Quelques heures avant de mourir, sa nièce Sarah est venue lui rendre visite à l'hôpital, vingt ans qu'elle n'était pas venue à Istanbul. Jaklin en a profité pour lui glisser une enveloppe où sa nièce y trouvera, sur une demi-page quadrillée, un numéro de tombe se situant sur la rive asiatique de la ville, dans le cimetière d'Haydarpaşa. Que représente ce numéro ? Jaklin souhaite que sa nièce s'intéresse enfin à l'histoire de sa famille et à celle de son grand-père Frederick qui a servi dans l'armée anglaise dont plusieurs années en Inde.

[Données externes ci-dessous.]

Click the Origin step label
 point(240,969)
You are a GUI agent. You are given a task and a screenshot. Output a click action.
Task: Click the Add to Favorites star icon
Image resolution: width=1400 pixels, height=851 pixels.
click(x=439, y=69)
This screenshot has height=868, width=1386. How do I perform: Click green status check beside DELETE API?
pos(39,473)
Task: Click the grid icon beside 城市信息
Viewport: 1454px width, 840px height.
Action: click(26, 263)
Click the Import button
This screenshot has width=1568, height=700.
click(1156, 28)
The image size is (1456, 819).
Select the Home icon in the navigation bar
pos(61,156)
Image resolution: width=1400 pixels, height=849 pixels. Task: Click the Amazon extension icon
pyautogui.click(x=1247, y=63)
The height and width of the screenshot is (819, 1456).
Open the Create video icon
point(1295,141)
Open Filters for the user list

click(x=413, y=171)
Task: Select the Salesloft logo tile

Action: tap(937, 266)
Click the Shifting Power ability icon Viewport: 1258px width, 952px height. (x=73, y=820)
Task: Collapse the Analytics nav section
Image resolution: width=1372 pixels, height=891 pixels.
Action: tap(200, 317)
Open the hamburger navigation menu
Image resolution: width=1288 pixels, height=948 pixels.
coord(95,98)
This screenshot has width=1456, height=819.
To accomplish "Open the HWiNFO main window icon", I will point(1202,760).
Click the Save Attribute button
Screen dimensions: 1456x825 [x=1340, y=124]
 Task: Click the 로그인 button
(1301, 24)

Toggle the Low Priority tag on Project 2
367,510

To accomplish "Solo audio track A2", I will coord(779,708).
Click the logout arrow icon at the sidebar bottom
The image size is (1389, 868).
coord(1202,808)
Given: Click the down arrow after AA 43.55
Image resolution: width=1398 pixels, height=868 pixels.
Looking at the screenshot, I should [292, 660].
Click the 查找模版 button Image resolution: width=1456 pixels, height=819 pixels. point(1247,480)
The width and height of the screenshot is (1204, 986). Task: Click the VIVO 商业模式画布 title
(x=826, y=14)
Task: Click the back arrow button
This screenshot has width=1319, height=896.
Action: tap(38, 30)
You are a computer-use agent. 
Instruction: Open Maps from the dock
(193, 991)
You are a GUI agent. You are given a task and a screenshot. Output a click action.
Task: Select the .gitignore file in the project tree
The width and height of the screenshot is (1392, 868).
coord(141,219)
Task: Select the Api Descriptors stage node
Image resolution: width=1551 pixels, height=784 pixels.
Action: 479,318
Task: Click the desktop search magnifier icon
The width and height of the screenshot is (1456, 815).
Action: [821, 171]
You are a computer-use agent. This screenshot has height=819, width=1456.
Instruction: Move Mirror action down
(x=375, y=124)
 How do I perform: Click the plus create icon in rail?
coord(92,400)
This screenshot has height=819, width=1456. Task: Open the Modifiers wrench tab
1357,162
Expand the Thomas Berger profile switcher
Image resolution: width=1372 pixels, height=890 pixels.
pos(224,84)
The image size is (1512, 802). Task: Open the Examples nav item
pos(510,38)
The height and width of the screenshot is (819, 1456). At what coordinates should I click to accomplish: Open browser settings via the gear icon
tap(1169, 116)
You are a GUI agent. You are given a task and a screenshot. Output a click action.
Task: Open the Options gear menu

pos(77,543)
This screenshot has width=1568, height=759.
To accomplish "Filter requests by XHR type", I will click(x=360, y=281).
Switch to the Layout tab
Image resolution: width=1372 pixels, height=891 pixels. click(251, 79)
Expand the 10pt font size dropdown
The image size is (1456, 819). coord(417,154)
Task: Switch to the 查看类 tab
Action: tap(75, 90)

Dans ce cimetière, Sarah ne trouvera pas la tombe de son grand-père car il est enterré en France mais celle du lieutenant colonel Michael Biddulph. Frederick et Michael Biddhulph ont tous deux servi dans les 1st Royal Dragoons mais quel est le lien entre ces deux hommes ?
Thomas Daniell - Indian Temple, Said to Be the Mosque of Abo-ul-Nabi, Muttra
"Le fils de l'Inde" est un plongeon dans deux époques, séparées entre elles par près de 100 ans. Deux siècles, deux mondes, trois générations de Crossman. Crossman le nom de famille des protagonistes mais également le nom de famille de l'auteure, Sylvie Crossman. Avec "Le fils de l'Inde" sommes-nous en face d'une fiction ? Le mystère reste entier.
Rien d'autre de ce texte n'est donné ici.